## Instructions to follow
Reproduce the records exactly through the line with "Image resolution: width=1241".

## Data excerpts
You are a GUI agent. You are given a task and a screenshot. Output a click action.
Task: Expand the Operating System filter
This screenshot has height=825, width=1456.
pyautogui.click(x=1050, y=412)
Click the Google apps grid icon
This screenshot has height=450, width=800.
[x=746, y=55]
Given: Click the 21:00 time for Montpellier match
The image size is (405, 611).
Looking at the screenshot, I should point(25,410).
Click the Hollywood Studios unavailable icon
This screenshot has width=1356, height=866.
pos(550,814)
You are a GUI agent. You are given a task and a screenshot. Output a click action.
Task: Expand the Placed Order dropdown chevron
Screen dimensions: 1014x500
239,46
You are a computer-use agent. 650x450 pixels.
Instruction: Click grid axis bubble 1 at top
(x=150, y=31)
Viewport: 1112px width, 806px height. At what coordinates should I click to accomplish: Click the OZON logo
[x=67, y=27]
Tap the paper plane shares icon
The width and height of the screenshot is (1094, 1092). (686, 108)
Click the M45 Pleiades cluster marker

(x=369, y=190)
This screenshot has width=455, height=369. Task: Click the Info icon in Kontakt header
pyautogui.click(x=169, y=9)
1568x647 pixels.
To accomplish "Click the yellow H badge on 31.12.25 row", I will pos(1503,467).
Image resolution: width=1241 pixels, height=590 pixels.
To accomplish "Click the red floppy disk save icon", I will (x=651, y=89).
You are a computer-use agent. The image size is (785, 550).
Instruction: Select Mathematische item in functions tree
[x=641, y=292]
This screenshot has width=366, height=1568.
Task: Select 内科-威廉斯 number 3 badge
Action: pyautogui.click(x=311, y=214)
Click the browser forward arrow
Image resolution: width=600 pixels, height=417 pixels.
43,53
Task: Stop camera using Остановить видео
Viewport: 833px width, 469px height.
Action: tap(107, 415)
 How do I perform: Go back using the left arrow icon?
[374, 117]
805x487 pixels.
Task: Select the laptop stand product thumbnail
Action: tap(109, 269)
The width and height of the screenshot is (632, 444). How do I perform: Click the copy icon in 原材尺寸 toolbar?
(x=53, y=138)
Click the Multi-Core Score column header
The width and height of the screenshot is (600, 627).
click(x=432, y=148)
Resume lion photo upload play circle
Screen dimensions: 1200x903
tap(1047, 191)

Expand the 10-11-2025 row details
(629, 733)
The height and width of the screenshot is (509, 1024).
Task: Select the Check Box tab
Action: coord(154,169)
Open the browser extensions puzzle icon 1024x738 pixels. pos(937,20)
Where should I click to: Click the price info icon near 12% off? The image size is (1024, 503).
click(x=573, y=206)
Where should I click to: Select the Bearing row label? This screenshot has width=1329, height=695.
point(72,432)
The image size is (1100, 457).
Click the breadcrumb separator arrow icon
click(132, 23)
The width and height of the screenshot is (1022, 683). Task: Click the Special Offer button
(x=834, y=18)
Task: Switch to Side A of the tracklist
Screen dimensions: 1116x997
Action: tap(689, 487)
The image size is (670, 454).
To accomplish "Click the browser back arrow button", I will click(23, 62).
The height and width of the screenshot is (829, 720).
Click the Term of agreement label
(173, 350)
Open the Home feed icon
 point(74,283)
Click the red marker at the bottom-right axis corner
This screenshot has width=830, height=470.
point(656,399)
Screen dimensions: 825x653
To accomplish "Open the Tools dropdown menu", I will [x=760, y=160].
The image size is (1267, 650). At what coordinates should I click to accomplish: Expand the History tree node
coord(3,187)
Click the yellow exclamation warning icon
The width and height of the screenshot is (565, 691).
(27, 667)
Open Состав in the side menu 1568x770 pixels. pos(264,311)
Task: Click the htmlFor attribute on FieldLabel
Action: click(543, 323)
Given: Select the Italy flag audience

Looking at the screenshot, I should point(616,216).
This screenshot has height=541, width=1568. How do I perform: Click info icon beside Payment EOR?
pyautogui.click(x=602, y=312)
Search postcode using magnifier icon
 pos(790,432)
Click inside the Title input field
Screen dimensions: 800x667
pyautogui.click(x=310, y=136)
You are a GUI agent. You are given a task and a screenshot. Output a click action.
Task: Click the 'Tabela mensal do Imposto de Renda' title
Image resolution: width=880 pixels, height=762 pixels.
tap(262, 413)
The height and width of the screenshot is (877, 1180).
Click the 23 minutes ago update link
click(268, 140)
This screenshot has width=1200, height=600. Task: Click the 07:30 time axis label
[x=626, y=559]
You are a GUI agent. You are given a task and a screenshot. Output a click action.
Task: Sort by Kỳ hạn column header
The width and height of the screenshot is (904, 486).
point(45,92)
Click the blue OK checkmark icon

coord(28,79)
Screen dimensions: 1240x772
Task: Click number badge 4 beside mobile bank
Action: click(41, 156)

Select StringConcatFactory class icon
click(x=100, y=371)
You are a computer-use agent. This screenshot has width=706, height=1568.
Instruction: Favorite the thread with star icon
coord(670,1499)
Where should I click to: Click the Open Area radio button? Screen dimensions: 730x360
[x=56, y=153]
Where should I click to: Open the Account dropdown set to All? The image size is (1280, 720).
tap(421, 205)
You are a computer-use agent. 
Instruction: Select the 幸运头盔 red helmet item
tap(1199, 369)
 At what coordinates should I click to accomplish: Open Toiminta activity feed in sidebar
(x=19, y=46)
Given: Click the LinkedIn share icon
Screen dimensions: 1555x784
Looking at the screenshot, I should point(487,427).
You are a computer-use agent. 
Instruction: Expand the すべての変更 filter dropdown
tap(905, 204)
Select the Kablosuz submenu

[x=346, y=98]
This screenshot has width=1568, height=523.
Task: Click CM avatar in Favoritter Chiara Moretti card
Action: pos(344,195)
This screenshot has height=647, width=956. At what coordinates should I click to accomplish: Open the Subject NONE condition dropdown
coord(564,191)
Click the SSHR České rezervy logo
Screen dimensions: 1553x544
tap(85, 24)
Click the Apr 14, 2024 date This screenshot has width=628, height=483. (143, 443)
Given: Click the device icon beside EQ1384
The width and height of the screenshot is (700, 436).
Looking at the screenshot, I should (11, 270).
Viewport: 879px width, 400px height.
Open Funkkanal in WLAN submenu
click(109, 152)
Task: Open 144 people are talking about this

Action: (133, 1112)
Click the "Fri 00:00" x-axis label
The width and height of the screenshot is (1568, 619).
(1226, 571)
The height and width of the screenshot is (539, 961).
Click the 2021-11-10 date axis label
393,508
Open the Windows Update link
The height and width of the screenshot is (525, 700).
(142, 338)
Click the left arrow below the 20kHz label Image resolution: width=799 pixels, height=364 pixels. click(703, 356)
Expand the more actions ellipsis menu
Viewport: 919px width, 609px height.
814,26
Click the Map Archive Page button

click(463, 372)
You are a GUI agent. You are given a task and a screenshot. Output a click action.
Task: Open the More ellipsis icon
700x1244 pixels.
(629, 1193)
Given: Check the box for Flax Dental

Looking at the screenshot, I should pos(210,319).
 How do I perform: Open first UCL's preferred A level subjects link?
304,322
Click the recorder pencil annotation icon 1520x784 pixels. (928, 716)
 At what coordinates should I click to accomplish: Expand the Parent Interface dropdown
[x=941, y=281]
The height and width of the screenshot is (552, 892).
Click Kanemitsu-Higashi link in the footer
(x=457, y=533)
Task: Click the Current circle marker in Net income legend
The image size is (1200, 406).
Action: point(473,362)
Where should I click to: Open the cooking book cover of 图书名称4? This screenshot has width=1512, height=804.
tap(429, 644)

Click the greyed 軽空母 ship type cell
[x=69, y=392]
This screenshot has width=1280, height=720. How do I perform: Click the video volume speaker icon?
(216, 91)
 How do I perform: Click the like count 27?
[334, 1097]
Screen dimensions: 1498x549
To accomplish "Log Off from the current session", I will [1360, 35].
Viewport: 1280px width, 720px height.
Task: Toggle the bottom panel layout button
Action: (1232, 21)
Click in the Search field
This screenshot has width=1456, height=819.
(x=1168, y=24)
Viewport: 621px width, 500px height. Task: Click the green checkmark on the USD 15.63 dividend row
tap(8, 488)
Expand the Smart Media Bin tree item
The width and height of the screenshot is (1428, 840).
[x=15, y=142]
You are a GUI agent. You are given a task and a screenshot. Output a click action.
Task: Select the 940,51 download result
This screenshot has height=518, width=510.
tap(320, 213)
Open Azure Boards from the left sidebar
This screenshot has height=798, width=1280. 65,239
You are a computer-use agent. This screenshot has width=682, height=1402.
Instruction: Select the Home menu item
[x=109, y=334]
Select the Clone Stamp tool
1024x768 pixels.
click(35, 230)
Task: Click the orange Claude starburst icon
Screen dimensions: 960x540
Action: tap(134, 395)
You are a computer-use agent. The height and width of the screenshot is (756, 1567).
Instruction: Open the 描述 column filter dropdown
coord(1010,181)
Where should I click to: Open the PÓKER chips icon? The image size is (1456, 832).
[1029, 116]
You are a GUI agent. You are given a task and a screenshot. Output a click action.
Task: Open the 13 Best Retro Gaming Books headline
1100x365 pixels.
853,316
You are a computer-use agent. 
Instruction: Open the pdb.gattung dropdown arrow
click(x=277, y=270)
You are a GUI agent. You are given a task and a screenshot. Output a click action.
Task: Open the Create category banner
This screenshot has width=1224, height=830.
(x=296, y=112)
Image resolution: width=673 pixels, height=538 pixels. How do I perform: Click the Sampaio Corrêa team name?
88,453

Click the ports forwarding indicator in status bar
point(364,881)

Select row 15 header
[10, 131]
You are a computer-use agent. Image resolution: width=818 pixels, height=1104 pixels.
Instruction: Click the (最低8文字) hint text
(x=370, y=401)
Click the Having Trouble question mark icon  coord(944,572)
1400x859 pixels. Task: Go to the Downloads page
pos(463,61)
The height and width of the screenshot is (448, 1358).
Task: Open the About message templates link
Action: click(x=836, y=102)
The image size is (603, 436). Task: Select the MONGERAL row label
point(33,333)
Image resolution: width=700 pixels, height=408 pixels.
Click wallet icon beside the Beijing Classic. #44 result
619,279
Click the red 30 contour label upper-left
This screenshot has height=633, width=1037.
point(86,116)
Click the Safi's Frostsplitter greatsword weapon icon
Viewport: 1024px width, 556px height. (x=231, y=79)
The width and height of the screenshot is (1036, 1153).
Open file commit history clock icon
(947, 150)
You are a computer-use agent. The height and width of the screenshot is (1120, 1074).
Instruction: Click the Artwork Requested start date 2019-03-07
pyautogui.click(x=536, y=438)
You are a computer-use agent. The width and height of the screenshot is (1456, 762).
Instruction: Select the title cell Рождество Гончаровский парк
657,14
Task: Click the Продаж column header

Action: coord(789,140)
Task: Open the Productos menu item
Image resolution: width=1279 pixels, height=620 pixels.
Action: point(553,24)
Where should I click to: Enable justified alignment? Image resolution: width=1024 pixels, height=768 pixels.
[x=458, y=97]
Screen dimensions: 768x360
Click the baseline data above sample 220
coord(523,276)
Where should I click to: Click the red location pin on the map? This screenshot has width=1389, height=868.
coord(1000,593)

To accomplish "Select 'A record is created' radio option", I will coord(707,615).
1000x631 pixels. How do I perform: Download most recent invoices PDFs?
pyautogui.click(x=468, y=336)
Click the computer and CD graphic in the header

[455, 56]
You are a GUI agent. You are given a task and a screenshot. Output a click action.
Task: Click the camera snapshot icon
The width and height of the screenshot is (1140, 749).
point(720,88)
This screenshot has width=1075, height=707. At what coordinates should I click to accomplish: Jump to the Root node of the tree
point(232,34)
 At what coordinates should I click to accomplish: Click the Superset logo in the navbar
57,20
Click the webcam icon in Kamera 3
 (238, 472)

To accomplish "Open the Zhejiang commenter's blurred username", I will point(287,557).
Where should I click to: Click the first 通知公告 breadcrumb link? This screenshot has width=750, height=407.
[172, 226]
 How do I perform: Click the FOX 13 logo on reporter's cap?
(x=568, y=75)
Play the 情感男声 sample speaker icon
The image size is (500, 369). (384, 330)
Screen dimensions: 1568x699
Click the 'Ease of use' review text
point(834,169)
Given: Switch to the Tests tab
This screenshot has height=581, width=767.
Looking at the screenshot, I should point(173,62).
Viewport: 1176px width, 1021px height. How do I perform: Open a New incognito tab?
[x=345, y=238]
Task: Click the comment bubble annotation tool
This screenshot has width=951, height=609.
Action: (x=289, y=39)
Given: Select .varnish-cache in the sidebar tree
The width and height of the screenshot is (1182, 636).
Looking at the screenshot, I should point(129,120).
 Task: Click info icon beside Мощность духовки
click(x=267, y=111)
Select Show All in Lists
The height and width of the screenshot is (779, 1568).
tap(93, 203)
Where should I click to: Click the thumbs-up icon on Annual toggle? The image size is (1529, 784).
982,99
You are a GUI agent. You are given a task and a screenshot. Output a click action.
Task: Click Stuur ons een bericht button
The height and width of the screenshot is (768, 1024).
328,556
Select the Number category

## Answer section
You are a GUI agent. You are given a task and a screenshot. Output a click action.
Task: Expand the Operating System filter
This screenshot has height=825, width=1456.
pyautogui.click(x=1050, y=412)
Click the Google apps grid icon
This screenshot has height=450, width=800.
[x=746, y=55]
Given: Click the 21:00 time for Montpellier match
The image size is (405, 611).
Looking at the screenshot, I should point(25,410).
Click the Hollywood Studios unavailable icon
This screenshot has width=1356, height=866.
pos(550,814)
You are a GUI agent. You are given a task and a screenshot. Output a click action.
Task: Expand the Placed Order dropdown chevron
Screen dimensions: 1014x500
239,46
You are a computer-use agent. 650x450 pixels.
Instruction: Click grid axis bubble 1 at top
(x=150, y=31)
Viewport: 1112px width, 806px height. At what coordinates should I click to accomplish: Click the OZON logo
[x=67, y=27]
Tap the paper plane shares icon
The width and height of the screenshot is (1094, 1092). (686, 108)
Click the M45 Pleiades cluster marker

(x=369, y=190)
This screenshot has width=455, height=369. Task: Click the Info icon in Kontakt header
pyautogui.click(x=169, y=9)
1568x647 pixels.
To accomplish "Click the yellow H badge on 31.12.25 row", I will pos(1503,467).
Image resolution: width=1241 pixels, height=590 pixels.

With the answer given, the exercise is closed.